▶ YOUR TASK
Put each line of the listing below into a numbered list, skipping any blank lines and leaving the pictures out.

━━━━━ AVAILABLE DATA ━━━━━

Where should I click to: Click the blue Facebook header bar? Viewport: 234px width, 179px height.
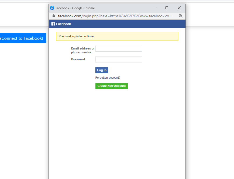click(x=117, y=24)
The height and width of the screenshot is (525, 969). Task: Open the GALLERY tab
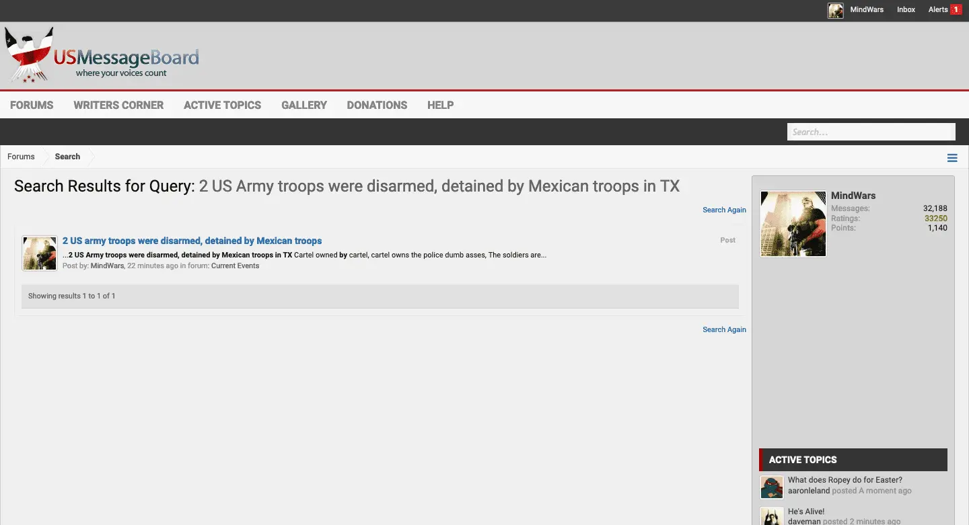click(304, 105)
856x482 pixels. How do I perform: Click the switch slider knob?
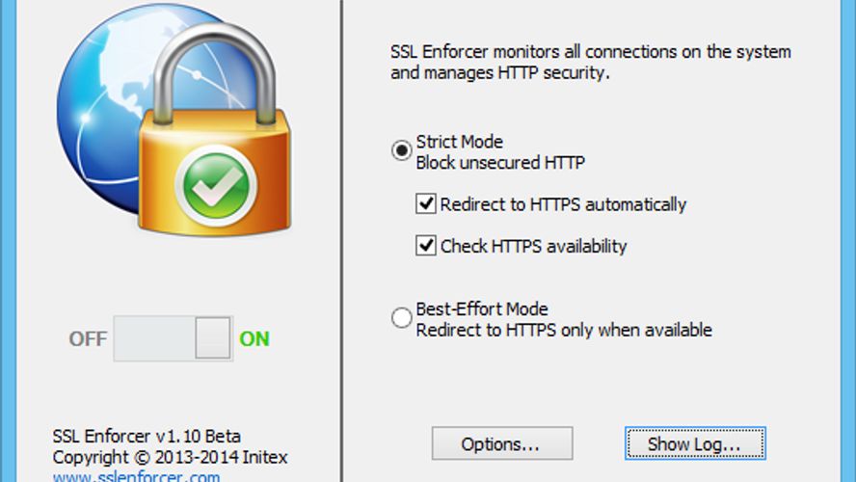click(x=212, y=338)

━━━━━

▶ EXERCISE SOLUTION
1. Where should I click to: Click the blue Facebook header bar? Viewport: 234px width, 179px height.
2. click(x=117, y=24)
3. The height and width of the screenshot is (525, 969). Task: Open the GALLERY tab
4. click(304, 105)
5. 856x482 pixels. How do I perform: Click the switch slider knob?
6. click(x=212, y=338)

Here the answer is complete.